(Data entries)
***
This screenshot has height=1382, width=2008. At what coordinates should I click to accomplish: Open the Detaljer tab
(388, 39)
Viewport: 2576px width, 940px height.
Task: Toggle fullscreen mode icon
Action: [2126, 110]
***
▶ _WORK ITEM_
Return every record exactly as it was given.

▶ _RESPONSE BOX_
This screenshot has height=1382, width=2008. At what coordinates should I click to accomplish: Open the Detaljer tab
(388, 39)
Viewport: 2576px width, 940px height.
Task: Toggle fullscreen mode icon
Action: [2126, 110]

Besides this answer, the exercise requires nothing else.